TASK STATEMENT: In the show transcript below, replace "house robot" with "home robot" and write out the passage from "You can partially" up to and including "birds to sleep.".

We've got a fantastic show lined up for you all today
with one of the big headlines being, of course,
that Windows 11 might be bricking gaming performance
by as much as 25% on average.
You can partially brick things now?
There are, well, I think brickings,
I think taking an RTX 3080 that someone paid $8,000 for
and hacking off 25% of the performance constitutes a partial
brick. Yes. Yes, I do. Yes, I do. Now there's a lot more details about this. We're going to get
into that in other big news. Oh man, what else is big news? Let's have a look here i'm gonna steal all the good stuff the noctua gpu is apparently
real video cards leaked it's been discussed on tom's hardware on ltt forum we're gonna be
talking about that what else we got this week amazon is making a hilariously kind of
we'll talk about later but they're making a house robot. I'll leave it at that.
Oh, I didn't put my birds to sleep.
Sorry, I'll do that after the intro.

ENTRIES SHOWN:
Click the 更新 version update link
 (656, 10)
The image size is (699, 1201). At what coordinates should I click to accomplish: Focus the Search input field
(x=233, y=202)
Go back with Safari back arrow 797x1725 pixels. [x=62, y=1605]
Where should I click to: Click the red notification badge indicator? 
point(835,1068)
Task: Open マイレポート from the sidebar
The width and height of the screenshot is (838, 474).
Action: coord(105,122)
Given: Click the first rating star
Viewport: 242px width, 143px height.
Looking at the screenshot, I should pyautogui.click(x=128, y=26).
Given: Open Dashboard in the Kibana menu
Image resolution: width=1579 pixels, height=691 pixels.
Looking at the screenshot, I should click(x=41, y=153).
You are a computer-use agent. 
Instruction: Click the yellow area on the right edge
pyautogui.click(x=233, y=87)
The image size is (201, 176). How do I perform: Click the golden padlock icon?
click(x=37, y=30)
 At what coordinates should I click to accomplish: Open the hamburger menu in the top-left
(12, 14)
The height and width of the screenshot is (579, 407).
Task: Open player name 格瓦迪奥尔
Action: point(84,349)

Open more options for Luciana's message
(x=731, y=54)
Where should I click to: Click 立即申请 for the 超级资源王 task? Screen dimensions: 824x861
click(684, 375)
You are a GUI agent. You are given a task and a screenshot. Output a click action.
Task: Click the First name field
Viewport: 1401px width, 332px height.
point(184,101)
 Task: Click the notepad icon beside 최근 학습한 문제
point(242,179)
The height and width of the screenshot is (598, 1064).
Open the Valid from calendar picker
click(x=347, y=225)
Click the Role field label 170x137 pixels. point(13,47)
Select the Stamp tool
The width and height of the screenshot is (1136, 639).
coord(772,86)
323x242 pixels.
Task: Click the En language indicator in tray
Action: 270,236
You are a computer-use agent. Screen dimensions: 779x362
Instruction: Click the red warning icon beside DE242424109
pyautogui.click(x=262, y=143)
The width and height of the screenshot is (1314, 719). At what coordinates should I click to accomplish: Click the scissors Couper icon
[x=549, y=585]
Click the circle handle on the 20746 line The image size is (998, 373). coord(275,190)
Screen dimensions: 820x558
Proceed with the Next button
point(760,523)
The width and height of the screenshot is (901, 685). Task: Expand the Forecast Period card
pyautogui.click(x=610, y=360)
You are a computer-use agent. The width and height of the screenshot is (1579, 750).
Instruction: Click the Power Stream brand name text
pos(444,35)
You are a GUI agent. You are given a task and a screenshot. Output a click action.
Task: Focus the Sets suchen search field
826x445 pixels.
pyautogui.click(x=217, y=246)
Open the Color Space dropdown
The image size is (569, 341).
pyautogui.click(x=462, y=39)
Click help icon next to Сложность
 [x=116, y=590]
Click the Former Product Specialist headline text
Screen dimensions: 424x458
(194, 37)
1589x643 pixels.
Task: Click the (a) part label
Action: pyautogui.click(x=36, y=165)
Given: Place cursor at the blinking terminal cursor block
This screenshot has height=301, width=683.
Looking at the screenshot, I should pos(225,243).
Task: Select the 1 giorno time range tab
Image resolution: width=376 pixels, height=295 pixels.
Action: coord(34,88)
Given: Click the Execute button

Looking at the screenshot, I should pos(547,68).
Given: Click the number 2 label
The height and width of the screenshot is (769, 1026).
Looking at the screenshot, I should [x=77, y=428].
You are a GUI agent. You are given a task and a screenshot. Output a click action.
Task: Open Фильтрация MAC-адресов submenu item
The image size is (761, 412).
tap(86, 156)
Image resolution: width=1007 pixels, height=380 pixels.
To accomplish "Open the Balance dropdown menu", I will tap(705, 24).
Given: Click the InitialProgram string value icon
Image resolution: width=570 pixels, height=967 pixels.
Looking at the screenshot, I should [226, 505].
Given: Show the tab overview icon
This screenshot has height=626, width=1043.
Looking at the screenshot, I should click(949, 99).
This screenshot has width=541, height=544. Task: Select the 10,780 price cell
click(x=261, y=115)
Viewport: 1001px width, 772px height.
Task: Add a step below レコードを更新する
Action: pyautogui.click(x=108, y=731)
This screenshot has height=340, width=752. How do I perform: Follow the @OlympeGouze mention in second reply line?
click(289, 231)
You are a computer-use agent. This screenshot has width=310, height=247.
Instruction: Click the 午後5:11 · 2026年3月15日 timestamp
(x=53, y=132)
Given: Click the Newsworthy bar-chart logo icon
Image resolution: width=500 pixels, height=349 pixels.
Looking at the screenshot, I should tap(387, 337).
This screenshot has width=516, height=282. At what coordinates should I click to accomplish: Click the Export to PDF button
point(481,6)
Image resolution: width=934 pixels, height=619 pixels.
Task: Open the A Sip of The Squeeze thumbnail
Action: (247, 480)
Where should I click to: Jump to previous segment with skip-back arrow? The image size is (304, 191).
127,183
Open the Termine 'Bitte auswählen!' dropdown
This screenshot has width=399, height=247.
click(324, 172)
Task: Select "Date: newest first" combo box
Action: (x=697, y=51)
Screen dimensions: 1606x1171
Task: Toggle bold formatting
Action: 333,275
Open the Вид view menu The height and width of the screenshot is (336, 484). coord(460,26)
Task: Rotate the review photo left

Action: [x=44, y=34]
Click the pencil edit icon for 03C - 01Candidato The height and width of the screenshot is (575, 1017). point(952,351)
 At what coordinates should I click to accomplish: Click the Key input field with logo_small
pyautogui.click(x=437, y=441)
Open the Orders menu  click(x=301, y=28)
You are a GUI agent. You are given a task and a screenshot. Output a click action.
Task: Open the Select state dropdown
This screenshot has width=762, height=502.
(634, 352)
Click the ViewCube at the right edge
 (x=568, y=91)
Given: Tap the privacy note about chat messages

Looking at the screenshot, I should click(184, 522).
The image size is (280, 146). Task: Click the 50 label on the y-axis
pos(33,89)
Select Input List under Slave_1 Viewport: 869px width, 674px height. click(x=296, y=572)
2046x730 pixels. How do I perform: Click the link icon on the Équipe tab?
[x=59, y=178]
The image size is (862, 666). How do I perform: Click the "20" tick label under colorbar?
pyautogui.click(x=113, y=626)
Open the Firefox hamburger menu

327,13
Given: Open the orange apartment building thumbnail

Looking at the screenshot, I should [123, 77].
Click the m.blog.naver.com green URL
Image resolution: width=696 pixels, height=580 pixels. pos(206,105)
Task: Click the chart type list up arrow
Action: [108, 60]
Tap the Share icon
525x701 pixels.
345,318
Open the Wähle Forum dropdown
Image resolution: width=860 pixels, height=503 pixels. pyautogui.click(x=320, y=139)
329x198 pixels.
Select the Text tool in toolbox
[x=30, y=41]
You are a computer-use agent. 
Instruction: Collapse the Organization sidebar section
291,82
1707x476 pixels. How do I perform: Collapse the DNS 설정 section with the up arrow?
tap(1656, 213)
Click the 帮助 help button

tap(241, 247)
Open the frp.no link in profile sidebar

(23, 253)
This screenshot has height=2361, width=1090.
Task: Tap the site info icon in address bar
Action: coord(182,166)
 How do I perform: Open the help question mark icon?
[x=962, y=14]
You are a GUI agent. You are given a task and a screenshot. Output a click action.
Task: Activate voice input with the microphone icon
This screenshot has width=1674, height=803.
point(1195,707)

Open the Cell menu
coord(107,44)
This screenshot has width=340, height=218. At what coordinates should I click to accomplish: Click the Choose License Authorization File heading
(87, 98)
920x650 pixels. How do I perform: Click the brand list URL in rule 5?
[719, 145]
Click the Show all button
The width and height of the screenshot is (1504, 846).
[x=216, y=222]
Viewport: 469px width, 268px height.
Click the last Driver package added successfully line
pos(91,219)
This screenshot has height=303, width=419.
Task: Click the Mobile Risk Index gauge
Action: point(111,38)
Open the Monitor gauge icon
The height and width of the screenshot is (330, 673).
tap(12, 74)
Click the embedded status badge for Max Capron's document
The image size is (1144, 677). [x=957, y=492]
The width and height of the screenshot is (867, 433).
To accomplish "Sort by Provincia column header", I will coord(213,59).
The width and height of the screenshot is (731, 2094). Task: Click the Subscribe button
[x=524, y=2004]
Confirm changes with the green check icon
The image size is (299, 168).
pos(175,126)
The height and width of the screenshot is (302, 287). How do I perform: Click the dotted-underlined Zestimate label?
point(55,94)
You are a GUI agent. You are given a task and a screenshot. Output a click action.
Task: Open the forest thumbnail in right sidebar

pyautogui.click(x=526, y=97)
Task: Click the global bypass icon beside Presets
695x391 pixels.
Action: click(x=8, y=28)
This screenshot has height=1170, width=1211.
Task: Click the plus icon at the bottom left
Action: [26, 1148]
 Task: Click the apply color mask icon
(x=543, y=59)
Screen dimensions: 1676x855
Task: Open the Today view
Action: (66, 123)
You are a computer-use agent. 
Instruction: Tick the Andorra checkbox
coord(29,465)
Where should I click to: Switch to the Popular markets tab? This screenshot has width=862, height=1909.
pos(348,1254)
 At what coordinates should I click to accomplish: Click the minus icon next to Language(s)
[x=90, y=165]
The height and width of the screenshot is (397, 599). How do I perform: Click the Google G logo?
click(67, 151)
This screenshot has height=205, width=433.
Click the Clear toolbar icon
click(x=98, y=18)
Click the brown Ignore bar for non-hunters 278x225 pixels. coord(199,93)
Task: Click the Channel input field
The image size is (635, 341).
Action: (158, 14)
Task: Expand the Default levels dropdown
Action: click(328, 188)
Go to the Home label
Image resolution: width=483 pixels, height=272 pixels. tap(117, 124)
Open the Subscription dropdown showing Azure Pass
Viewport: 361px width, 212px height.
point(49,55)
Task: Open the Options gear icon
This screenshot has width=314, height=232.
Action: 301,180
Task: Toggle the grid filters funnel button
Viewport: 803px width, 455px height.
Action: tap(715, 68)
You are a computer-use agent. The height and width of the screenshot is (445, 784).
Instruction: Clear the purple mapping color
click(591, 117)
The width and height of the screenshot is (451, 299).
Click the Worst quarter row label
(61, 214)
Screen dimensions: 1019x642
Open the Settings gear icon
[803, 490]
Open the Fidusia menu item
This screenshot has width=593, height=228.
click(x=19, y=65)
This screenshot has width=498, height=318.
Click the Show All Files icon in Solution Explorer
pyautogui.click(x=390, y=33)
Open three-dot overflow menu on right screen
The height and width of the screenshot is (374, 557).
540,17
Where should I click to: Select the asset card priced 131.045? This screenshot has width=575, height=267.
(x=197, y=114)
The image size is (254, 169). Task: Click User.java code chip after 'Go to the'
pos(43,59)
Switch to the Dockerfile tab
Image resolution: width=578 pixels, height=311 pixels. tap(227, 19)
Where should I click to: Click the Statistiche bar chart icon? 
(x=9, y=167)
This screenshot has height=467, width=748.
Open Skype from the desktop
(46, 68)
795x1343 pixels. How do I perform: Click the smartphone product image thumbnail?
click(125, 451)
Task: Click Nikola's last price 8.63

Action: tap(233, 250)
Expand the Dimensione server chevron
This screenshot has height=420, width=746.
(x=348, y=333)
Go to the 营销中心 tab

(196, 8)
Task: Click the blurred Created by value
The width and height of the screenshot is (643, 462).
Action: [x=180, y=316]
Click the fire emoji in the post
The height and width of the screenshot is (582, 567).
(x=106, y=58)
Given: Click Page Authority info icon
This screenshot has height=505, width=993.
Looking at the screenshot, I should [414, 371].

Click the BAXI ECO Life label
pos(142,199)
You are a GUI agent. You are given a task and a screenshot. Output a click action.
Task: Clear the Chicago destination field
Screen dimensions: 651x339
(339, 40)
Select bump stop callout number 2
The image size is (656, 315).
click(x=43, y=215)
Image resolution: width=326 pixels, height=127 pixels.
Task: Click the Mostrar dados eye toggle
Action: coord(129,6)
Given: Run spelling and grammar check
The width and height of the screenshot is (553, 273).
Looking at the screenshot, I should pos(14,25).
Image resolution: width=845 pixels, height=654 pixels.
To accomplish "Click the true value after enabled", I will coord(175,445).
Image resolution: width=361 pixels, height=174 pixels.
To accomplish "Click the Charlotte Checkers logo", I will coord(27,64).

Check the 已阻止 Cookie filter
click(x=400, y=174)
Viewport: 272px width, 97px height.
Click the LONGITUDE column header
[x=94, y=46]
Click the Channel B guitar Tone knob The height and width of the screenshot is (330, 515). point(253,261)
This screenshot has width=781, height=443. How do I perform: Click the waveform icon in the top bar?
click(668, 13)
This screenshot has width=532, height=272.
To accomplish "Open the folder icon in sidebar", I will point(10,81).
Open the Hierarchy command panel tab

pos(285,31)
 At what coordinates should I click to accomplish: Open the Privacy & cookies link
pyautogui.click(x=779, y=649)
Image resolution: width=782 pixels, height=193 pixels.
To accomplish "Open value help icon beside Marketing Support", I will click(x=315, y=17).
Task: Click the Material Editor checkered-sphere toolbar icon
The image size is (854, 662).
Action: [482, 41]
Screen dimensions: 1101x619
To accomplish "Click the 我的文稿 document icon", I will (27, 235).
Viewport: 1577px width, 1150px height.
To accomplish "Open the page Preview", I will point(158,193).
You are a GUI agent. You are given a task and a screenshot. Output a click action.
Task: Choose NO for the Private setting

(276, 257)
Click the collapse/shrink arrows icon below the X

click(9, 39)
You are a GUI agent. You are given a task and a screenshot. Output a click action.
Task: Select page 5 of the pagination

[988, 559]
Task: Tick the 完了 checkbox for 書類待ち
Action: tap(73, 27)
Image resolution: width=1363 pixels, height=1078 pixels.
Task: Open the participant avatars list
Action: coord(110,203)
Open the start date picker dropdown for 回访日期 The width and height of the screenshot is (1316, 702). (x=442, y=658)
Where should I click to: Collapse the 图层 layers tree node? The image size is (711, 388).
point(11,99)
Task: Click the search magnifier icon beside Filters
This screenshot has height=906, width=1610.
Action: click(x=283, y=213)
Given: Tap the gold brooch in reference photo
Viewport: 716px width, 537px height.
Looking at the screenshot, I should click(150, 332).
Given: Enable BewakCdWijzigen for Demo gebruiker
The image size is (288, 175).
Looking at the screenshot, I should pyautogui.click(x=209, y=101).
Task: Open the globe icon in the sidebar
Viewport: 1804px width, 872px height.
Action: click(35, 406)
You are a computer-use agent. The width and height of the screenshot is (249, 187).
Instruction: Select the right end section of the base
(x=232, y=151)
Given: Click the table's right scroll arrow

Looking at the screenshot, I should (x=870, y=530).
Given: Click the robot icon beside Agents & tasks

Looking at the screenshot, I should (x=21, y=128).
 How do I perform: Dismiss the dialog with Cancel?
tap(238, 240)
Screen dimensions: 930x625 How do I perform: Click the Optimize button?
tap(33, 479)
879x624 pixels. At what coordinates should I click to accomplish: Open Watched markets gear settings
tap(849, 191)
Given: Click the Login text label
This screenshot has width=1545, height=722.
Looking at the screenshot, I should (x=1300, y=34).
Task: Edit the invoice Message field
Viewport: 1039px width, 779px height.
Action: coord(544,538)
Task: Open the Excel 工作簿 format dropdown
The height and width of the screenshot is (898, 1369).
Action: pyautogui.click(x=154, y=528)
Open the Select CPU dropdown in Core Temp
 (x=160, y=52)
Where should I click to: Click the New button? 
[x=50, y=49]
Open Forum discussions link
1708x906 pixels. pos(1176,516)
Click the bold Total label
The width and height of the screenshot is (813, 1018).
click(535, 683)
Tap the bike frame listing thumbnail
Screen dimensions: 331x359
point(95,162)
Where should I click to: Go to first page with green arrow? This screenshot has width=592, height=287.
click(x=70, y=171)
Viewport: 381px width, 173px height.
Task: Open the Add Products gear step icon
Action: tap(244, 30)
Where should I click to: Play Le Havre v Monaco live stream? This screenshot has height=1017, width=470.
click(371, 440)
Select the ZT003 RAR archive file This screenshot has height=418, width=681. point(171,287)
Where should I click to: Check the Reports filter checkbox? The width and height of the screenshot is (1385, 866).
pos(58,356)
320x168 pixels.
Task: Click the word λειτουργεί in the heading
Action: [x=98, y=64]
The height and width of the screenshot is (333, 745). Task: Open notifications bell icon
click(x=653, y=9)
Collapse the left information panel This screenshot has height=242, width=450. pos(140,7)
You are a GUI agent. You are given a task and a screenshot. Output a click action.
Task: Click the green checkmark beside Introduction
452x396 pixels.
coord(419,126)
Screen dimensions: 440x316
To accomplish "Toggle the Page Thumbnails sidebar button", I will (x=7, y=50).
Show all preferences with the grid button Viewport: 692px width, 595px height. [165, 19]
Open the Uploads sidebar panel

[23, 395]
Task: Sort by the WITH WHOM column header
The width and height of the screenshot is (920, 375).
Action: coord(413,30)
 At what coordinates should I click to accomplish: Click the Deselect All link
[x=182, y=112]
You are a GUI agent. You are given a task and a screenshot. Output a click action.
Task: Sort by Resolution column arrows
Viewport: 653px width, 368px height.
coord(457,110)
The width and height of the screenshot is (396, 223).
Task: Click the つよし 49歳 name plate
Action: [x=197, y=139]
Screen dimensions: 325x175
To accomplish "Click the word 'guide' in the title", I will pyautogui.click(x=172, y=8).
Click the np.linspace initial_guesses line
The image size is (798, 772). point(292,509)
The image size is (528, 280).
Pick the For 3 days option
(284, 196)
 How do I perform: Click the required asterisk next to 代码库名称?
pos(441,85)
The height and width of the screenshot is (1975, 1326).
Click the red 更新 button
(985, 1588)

ANSWER TO THIS PROBLEM:
You can partially brick things now?
There are, well, I think brickings,
I think taking an RTX 3080 that someone paid $8,000 for
and hacking off 25% of the performance constitutes a partial
brick. Yes. Yes, I do. Yes, I do. Now there's a lot more details about this. We're going to get
into that in other big news. Oh man, what else is big news? Let's have a look here i'm gonna steal all the good stuff the noctua gpu is apparently
real video cards leaked it's been discussed on tom's hardware on ltt forum we're gonna be
talking about that what else we got this week amazon is making a hilariously kind of
we'll talk about later but they're making a home robot. I'll leave it at that.
Oh, I didn't put my birds to sleep.